Without questioning the doctrine that debates in Congress are not appropriate sources of information from which to discover the meaning of a statute passed by that body, United States v. Trans-Missouri Freight Association, 166 U. S. 290, 318, it is nevertheless interesting to note that efforts were made in the Senate to amend the bill by the addition of sections which, while making alcohol used in the arts free from the tax, sought to secure the Government from fraud by provisions for the methylating of such spirits so as to render them unfit for use as a beverage; that these proposed amendments were rejected, 26 Cong. Rec. 6935, 6936; and that subsequently section 61 was adopted as an amendment, it being urged in its support that "if the Secretary of the Treasury and the Commissioner of Internal Revenue think they cannot adopt any regulations which will prevent fraud, then nothing will be done under it; but if they conclude they can adopt such regulations as will prevent fraud in the use of alcohol in the manufactures and the arts, then there will be relief under it." 26 Cong. Rec. p. 6985.

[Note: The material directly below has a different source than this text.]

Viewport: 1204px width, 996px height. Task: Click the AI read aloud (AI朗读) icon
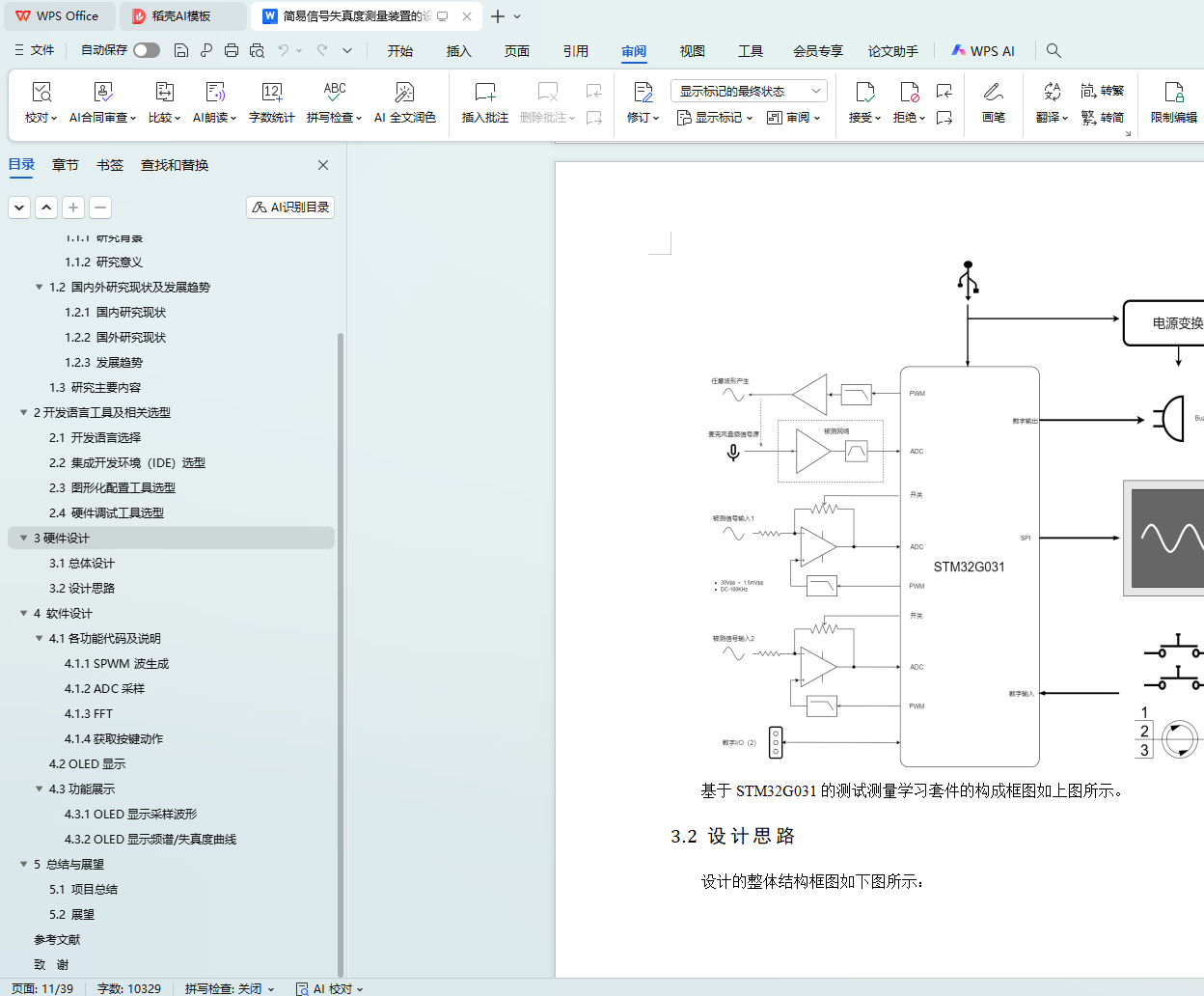tap(214, 93)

As soon as the act of August 28, 1894, became a law, without the approval of the President, Congress adjourned, and at its first meeting thereafter the Secretary reported a draft of the regulations he desired to prescribe, stating that their enforcement would cost at least half a million of dollars annually, for which no appropriation was available, and that therefore he could not execute the section until Congress took further action, and he transmitted the correspondence between himself and the Commissioner, including his letter of October 6, 1894, instructing the Commissioner to take no action regarding the matter.

Congress was thus distinctly informed that no claims for rebate would be entertained in the absence of further legislation, but none such was had, and finally, on June 3, 1896, section 61 was repealed, and the appointment of a joint select committee was authorized to "consider all questions relating to the use of alcohol in the manufactures and arts free of tax, and to report their conclusions to Congress on the first Monday in December, eighteen hundred and ninety-six," with

Opinion of the Court.

power to "summon witnesses, administer oaths, print testimony or other information." 29 Stat. 195, c. 310.

Numerous other provisions of the act called for regulations by the Secretary of the Treasury, such as those relating to the collection of customs duties and the free list; to the importation or manufacture in bond or withdrawal from bond free of tax; to drawbacks on imported merchandise; to the collection of internal revenue, and some others; but these related to matters for whose efficient regulation the Secretary of the Treasury was invested with adequate power, and their subject-matter was different from that of section 61.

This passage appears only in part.